### DIRECTIONS:
From the line containing "Task: Open the red 中国特色金融文化 banner" to the last line of the records below, repeat every line exactly and add nothing else.

### AVAILABLE DATA:
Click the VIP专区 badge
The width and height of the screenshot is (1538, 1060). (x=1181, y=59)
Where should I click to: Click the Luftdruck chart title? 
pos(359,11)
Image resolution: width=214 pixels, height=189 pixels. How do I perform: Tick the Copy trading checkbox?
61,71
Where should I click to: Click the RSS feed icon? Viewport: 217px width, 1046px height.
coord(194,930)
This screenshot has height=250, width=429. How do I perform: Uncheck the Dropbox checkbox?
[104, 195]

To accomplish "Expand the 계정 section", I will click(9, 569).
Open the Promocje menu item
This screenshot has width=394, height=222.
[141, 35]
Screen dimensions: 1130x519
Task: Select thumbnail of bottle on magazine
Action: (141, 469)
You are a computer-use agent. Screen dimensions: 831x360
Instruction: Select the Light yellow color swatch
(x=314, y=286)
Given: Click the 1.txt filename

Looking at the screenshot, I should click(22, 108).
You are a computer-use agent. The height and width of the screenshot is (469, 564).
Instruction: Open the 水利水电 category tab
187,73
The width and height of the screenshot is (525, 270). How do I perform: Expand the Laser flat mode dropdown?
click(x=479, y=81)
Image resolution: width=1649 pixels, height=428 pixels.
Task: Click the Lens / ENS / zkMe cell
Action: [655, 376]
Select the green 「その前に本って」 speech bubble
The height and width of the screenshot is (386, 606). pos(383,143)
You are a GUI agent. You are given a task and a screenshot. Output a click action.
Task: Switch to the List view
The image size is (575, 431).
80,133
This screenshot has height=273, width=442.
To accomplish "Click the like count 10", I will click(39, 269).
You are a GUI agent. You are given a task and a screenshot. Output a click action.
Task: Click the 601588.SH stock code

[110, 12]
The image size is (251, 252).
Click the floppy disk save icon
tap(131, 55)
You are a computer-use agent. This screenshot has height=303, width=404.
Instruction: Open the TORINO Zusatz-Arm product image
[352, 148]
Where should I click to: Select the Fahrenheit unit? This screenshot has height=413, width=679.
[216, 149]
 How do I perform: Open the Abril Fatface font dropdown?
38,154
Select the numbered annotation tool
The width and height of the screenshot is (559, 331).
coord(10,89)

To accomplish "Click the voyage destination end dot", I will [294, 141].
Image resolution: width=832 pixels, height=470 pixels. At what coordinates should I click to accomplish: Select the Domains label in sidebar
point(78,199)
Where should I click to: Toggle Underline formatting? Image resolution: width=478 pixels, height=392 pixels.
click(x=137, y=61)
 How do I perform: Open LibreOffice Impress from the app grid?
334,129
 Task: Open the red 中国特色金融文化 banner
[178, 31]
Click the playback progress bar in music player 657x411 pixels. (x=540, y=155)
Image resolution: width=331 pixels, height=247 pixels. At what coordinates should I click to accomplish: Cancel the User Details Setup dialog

### THE ANSWER:
 Task: Open the red 中国特色金融文化 banner
[178, 31]
Click the playback progress bar in music player 657x411 pixels. (x=540, y=155)
Image resolution: width=331 pixels, height=247 pixels. At what coordinates should I click to accomplish: Cancel the User Details Setup dialog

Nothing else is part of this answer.